EXERCISE REQUIREMENTS: Every line below from the one containing "You are a GUI" through the one containing "This screenshot has height=418, width=636." must be transcribed exactly. Omit all lines outside that stretch.

PROVIDED DATA:
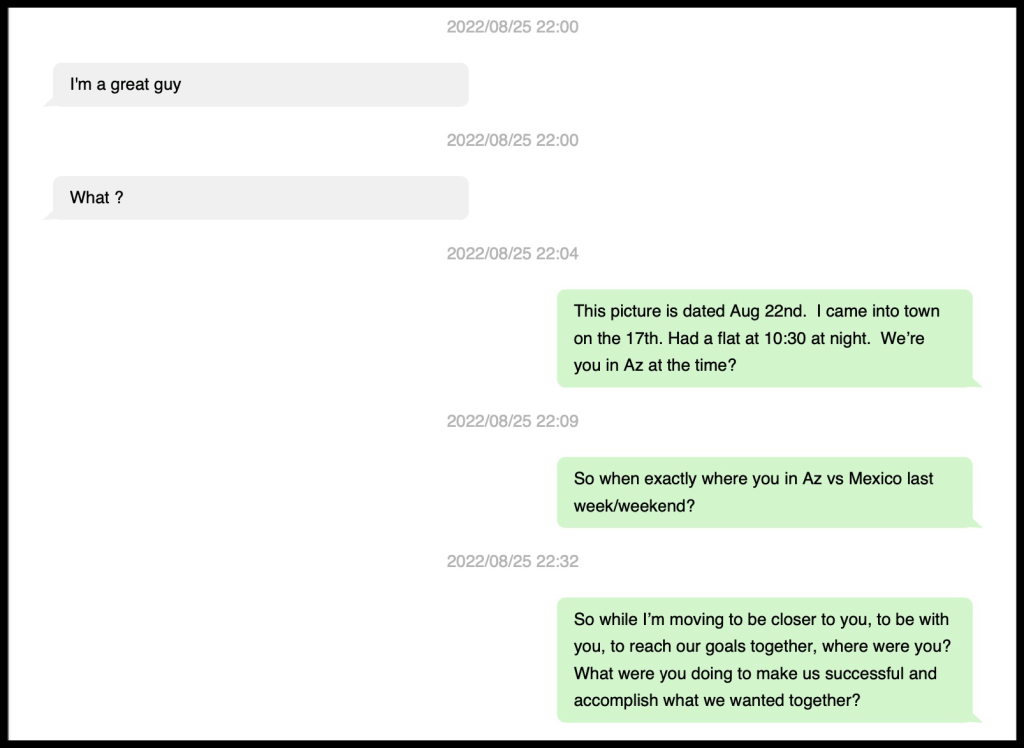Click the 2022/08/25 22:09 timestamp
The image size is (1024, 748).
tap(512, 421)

--

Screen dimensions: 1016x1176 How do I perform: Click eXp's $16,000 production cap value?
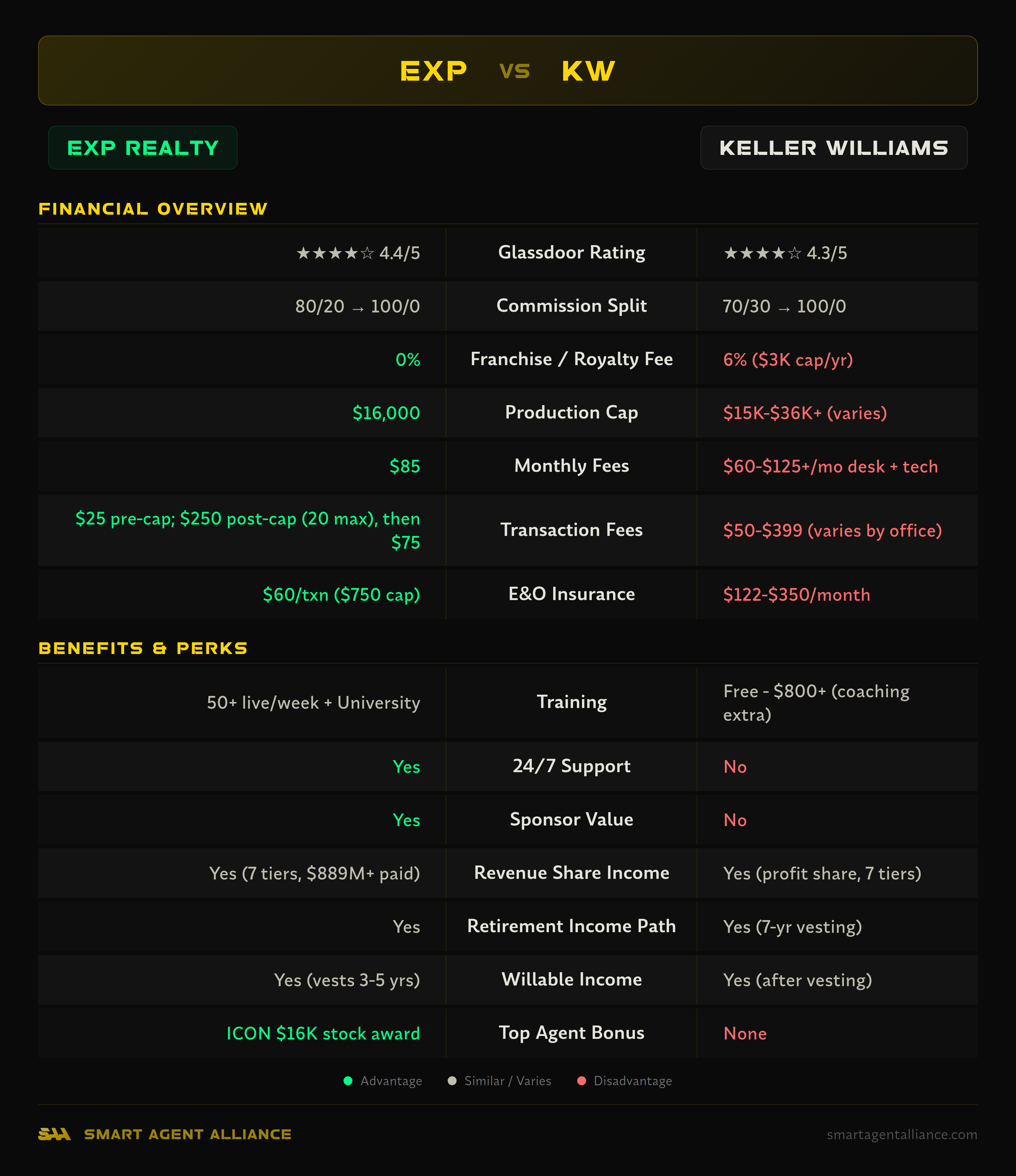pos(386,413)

* * *

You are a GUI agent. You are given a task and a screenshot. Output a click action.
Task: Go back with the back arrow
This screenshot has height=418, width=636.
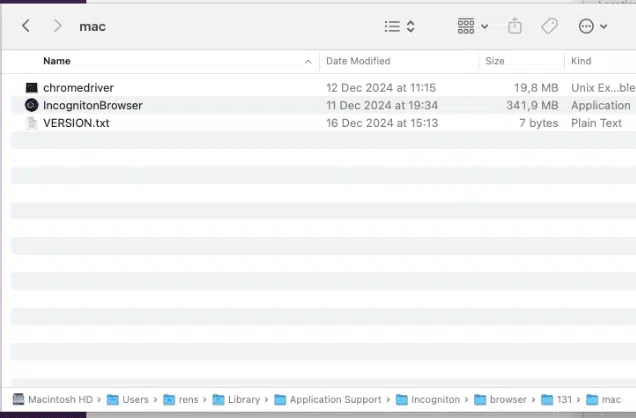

TASK RESULT:
You are a GUI agent. You are given a task and a screenshot. Output a click action.
Task: Go back with the back arrow
This screenshot has height=418, width=636.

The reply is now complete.